TASK SET>
a – According to the book review, what happens to Reagan during a pickup game?
b – List everything the book review says an incorporeal Reagan urges Sam to do.
c – Condense the book review's paragraph that begins "Sam and Reagan have" into a bulleted list that keeps its main facts.

DOCUMENT SECTION>
## START

A realistic, convincing, and moving debut portrait of grief and friendship with a basketball subtext.

Fourteen-year-old Sam’s life disintegrates when her best friend unexpectedly dies.

Sam and Reagan have “been attached at the hip since” they “reached for the same bouncy ball in kindergarten.” They’re eager to start high school and try out for basketball together. When Reagan’s heart stops during a pickup game, a stunned Sam blames herself. A “zombie” during Reagan’s funeral, Sam withdraws, surrounded everywhere by reminders of Reagan. Unable to manage without her friend, Sam’s lost at school, and her grades dip drastically. Unwilling to play basketball without Reagan, Sam stops training and opts to not try out for the basketball team. Eschewing support from her parents, siblings, and schoolmates, Sam gradually realizes she may just have followed Reagan rather than making her own way. Desperate to talk to her deceased friend, Sam’s amazed when an incorporeal Reagan vocally intervenes, urging Sam to resume training, begin studying, try out for basketball, and engage with new friends. Buoyed by this contact with Reagan, Sam begins rebuilding a life without her friend. Stokes’ evocation of Sam’s crushing grief is effective; even readers will find themselves feeling claustrophobic in Sam’s head. Sam’s vulnerable, genuine first-person voice lends gravitas to her journey from debilitating loss to eventual emergence as a stronger “Sam-I-am.” Sam and Reagan present white, as does their small New Hampshire town.

## END

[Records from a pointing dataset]

## START

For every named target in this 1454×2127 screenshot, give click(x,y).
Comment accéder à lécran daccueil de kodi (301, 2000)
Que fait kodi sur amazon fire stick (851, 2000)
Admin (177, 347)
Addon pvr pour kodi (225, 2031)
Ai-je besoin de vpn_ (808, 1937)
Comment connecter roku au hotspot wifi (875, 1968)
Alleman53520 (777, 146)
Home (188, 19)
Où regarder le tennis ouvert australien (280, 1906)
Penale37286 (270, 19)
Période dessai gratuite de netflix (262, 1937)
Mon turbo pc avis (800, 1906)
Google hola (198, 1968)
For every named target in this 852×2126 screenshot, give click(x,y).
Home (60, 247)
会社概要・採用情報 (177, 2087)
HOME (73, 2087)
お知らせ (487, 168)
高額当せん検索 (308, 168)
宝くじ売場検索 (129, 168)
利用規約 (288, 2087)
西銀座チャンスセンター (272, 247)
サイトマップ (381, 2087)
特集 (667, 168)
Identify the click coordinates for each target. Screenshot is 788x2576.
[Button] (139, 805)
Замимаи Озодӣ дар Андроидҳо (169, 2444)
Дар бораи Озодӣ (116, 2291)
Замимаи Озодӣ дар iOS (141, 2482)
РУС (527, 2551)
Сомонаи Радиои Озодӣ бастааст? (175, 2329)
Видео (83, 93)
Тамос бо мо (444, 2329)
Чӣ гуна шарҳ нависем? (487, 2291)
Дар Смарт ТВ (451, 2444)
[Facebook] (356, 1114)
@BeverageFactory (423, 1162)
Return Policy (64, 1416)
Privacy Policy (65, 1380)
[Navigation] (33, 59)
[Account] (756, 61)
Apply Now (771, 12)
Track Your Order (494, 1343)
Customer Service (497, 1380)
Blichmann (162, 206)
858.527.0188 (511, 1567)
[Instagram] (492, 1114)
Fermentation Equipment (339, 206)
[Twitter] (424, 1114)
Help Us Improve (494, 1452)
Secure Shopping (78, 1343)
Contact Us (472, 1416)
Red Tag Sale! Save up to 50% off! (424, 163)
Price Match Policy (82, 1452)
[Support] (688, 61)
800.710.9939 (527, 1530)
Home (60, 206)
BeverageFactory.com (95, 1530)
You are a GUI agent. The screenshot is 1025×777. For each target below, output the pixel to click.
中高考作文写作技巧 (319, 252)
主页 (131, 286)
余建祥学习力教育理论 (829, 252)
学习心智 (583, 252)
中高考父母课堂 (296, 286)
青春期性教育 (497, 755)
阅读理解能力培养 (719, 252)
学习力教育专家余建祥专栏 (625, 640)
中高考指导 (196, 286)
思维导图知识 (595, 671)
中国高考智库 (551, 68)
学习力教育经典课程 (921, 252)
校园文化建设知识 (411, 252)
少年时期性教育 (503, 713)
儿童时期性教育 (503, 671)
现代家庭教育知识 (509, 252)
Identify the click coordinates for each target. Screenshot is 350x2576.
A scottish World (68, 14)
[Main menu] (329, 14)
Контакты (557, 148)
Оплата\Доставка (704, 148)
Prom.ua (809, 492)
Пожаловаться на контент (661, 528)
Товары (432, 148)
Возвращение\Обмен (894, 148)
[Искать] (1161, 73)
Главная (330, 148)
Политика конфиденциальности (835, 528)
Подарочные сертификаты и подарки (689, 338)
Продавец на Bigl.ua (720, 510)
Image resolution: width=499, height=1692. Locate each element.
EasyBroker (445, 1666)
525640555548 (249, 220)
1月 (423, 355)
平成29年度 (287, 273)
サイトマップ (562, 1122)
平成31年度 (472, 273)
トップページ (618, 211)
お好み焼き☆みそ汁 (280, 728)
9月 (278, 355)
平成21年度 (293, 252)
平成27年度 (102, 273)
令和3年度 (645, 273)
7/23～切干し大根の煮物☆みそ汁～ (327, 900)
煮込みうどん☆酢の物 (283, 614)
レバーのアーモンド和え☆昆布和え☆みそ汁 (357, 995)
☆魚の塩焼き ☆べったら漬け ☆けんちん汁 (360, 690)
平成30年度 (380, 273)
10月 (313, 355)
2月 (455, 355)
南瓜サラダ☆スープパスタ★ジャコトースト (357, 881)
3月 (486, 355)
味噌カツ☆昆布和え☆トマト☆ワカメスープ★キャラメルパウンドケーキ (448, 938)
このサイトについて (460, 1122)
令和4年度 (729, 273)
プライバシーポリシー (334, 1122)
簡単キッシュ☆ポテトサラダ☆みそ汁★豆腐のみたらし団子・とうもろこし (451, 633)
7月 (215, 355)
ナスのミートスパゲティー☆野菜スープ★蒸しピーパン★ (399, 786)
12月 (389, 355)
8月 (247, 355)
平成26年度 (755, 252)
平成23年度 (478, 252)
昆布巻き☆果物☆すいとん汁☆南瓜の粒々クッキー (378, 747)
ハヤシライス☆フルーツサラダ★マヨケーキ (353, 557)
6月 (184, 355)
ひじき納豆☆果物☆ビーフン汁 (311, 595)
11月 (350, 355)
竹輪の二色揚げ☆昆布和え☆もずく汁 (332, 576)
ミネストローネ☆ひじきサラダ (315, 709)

## END

LIST OF SOLUTIONS>
a – Reagan's heart stops.

b –
- Resume training
- Begin studying
- Try out for basketball
- Engage with new friends

c –
- Sam and Reagan have been inseparable since kindergarten and plan to start high school and try out for basketball together.
- Reagan's heart stops during a pickup game, and Sam blames herself.
- Sam withdraws, and her grades fall sharply.
- She stops training and decides not to try out for basketball.
- She rejects support from family and schoolmates and begins to realize she may have followed Reagan instead of making her own way.
- An incorporeal Reagan speaks to her, urging her to train, study, try out, and make new friends.
- Encouraged, Sam starts rebuilding her life.
- The review calls Stokes' portrayal of Sam's grief effective and says Sam's vulnerable, genuine first-person voice gives her journey gravitas.
- Sam, Reagan, and their small New Hampshire town present white.